This time, perhaps recalling criticisms of cultural appropriation in The Help (2009), she sticks to feisty white women, with one exception. The setting is Oxford in 1933. For two miserable years, 11-year-old Meg has lived in “the Orphan,” a county asylum for parentless girls. Chairlady Garnett—a villain so one-note she’d twirl a mustache if she had one—makes it her mission to ostracize the older girls she deems unadoptable, stigmatizing them as offspring of the “feebleminded” mothers who abandoned them.
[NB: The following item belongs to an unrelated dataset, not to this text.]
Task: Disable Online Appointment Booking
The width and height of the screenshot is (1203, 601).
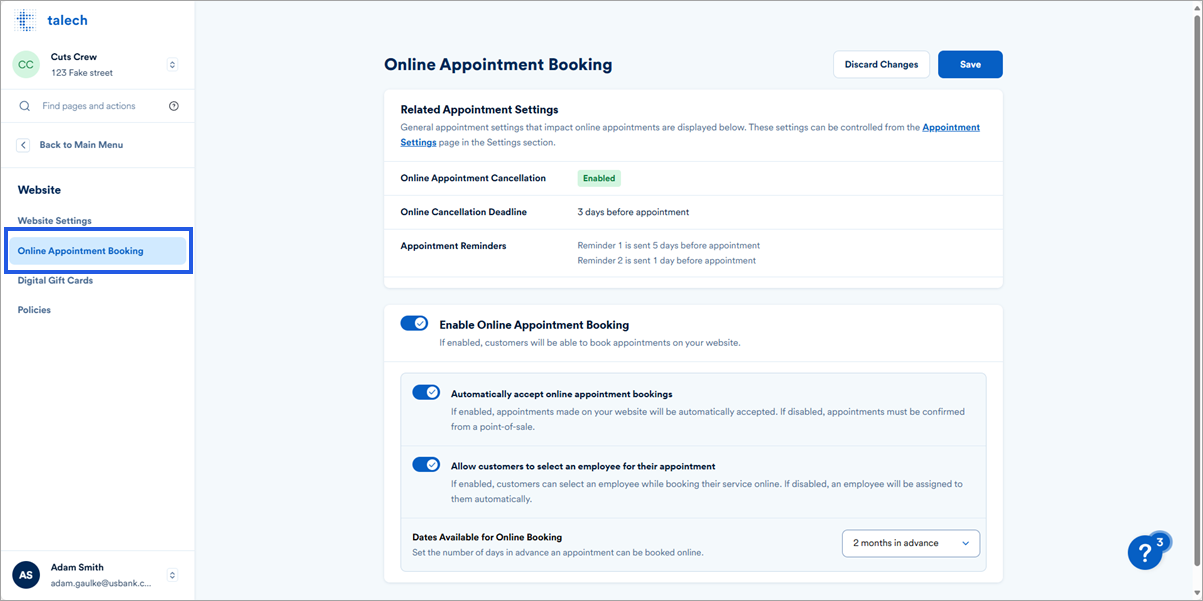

She particularly has it in for smart, sassy Meg, who refuses to believe her mother’s mysterious disappearance was deliberate. Elsewhere in Oxford, Birdie Calhoun comes to visit her sister Frances, who married a wealthy banker, to ask for money on behalf of their mother and grandmother back in Footely. Frances isn’t thrilled by this reminder of her impoverished small-town origins. But she’s trying to climb up in Oxford society by volunteering at the Orphan, the asylum’s books need to be done before the state inspector shows up in a few weeks, and Birdie is a bookkeeper. Having neatly arranged to keep Birdie in town and draw these two storylines together, Stockett goes on to spin a compulsively readable yarn with enough plot for a half-dozen novels. Birdie and Meg become friends, Meg is adopted despite Garnett’s best efforts, Meg’s mother turns up at the Orphan demanding to know where her child is—and that’s less than a quarter of the way through a long, winding narrative that keeps piling on more dramatic developments until all loose ends are neatly, if hastily, wrapped up in the final pages. Stockett might be making a point about Southern women facing facts and standing up for themselves, but mostly this is just a satisfyingly twisty tale that should make a great miniseries.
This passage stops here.